While some people on the internet (sorry internet person) are notoriously stupid there are some who think Ironman owe them a tee and a medal, that the race is an event or even a virtual event where you pay for the medal and just tick a box to say you did it – no proof needed. That Ironman is next weekend. Or any weekend. If you want the trinkets and trappings to show off that you completed the event (in the time) you have to do the work (or try eBay). 

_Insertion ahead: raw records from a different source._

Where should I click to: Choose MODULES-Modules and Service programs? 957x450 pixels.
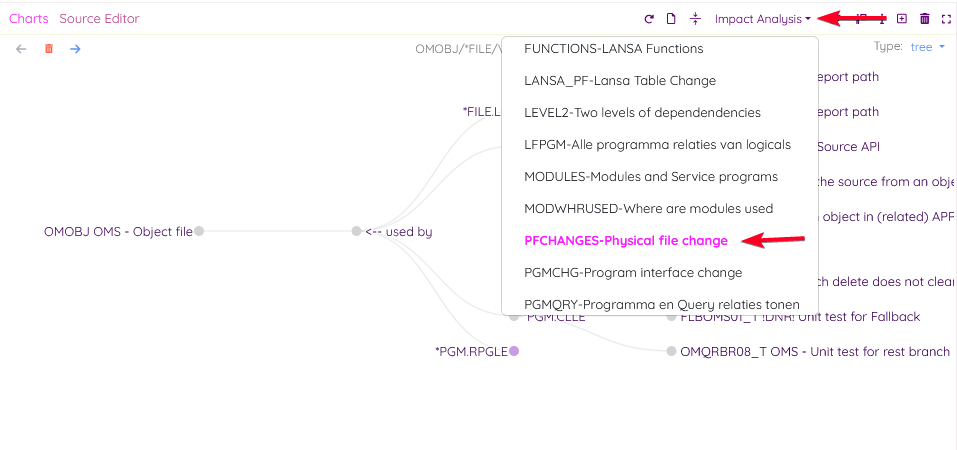(650, 176)
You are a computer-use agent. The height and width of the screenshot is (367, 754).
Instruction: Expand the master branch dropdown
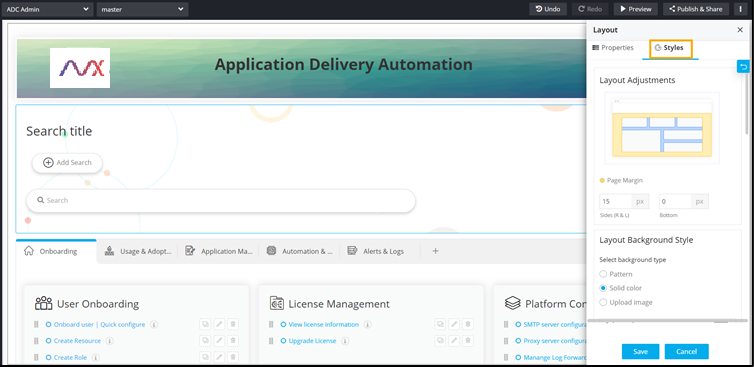pyautogui.click(x=142, y=9)
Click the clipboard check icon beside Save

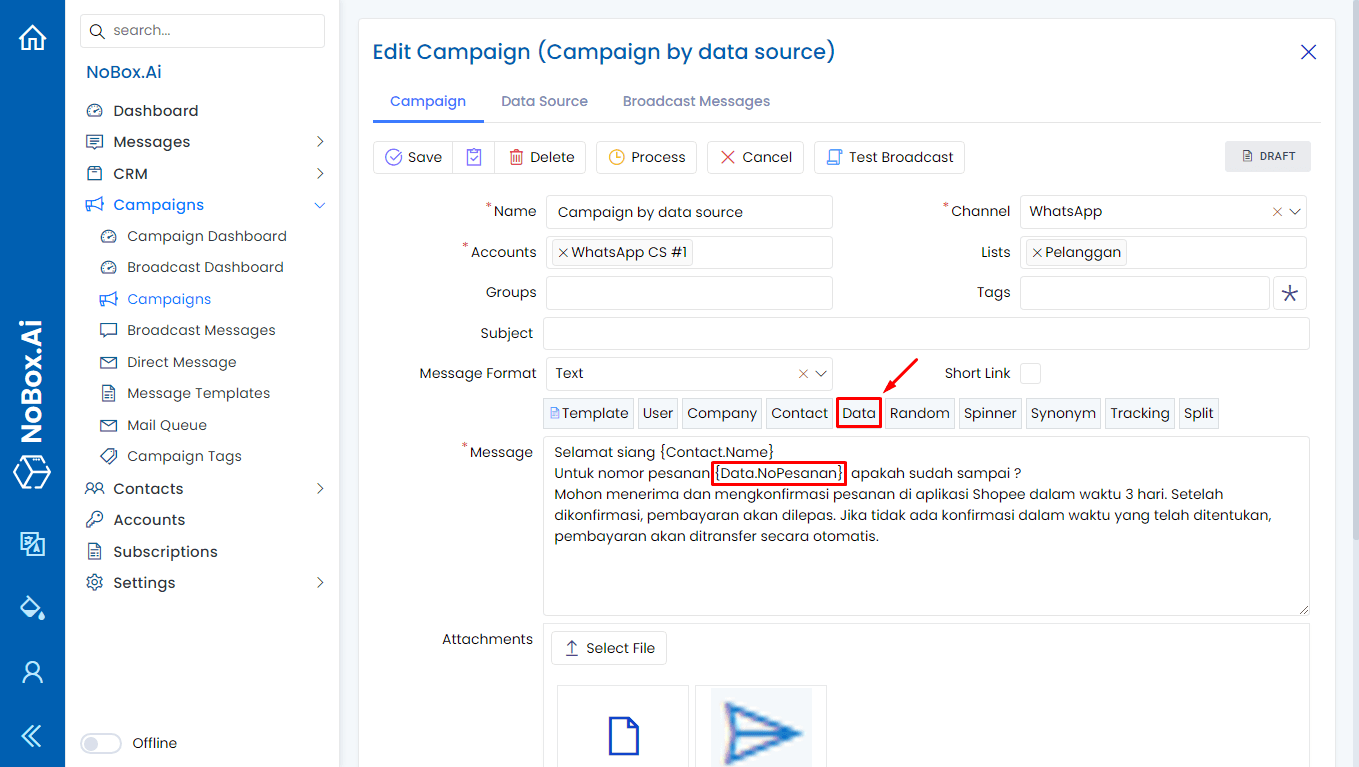click(474, 157)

The thing about wanting the medal, the tattoo or a time is that this extrinsic motivation, it is weak and falls apart once challenged in a demanding situation. It does not fulfil your basic psychological needs. Not wanting to get too ‘wannabe MBA because I’ve read an airport business book’ I’ll eschew Simon Sinek in favour of Nietzsche/Viktor Frankl “He who has a why to live can bear almost any how”. 

Before this event I had stated I thought I could go sub 14 and possibly much better on a good day and I thought I’d have a good head-to-head with my brother as a fun race. 

At some point last year while bobbin’ on the ogin and dreaming of doing ‘normal’ things I entered IMUK. I hoped it would give me a focus and bridge the change from being away to getting back. I’m not sure it fully achieved that. As I look at the ‘wall of pain’ my wife has made while I was away this weekend it is obvious that endurance sport has been in my life for a long time and what I lack in talent I gain in an ability to suffer.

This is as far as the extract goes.